There are two types of remotes that can store experiments. Git remotes are distributed copies of the Git repository, for example on GitHub or GitLab.

DVC remotes on the other hand are storage-specific locations (e.g. Amazon S3 or Google Drive) which we can configure with dvc remote. DVC uses them to store and fetch large files that don't normally fit inside Git repos.

DVC needs both kinds of remotes for backing up and sharing experiments.

Experiment files that are normally tracked in Git (like code versions) are shared using Git remotes, and files or directories tracked with DVC (like datasets) are shared using DVC remotes.

See Git remotes guide and dvc remote add for information on setting them up.

Normally, there should already be a Git remote called origin when you clone a repo. Use git remote -v to list your Git remotes:

$ git remote -v
origin  https://github.com/iterative/example-dvc-experiments (fetch)
origin  https://github.com/iterative/example-dvc-experiments (push)

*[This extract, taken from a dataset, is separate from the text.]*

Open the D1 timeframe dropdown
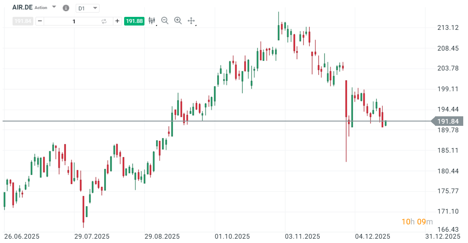[87, 8]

Similarly, you can see the DVC remotes in you project using dvc remote list:

$ dvc remote list
storage https://remote.dvc.org/example-dvc-experiments

Uploading experiments to remotes

You can upload an experiment and its files to both remotes using dvc exp push (requires the Git remote name and experiment name as arguments).

$ dvc exp push origin exp-abc123

Use dvc exp show to find experiment names.

This pushes the necessary DVC-tracked files from the cache to the default DVC remote (similar to dvc push). You can prevent this behavior by using the --no-cache option to the command above.

If there's no default DVC remote, it will ask you to define one with dvc remote default. If you don't want a default remote, or if you want to use a different remote, you can specify one with the --remote (-r) option.

DVC can use multiple threads to upload files (4 per CPU core by default). You can set the number with --jobs (-j). Please note that increases in performance also depend on the connection bandwidth and remote configurations.

๐Ÿ“– See also the run-cache mechanism.

Listing experiments remotely

In order to list experiments in a DVC project, you can use the dvc exp list command. With no command line options, it lists the experiments in the current project.

You can supply a Git remote name to list the experiments:

$ dvc exp list origin
main:
    cnn-128
    cnn-32
    cnn-64
    cnn-96

Note that by default this only lists experiments derived from the current commit (local HEAD or default remote branch). You can list all the experiments (derived from from every branch and commit) with the --all option:

$ dvc exp list origin --all
0b5bedd:
    exp-9edbe
0f73830:
    exp-280e9
    exp-4cd96
    ...
main:
    cnn-128
    ...

When you don't need to see the parent commits, you can list experiment names only, with --names-only:

$ dvc exp list origin --names-only
cnn-128
cnn-32
cnn-64
cnn-96

Downloading experiments from remotes

When you clone a DVC repository, it doesn't fetch any experiments by default. In order to get them, use dvc exp pull (with the Git remote and the experiment name), for example:

$ dvc exp pull origin cnn-64

This pulls all the necessary files from both remotes. Again, you need to have both of these configured (see this earlier section).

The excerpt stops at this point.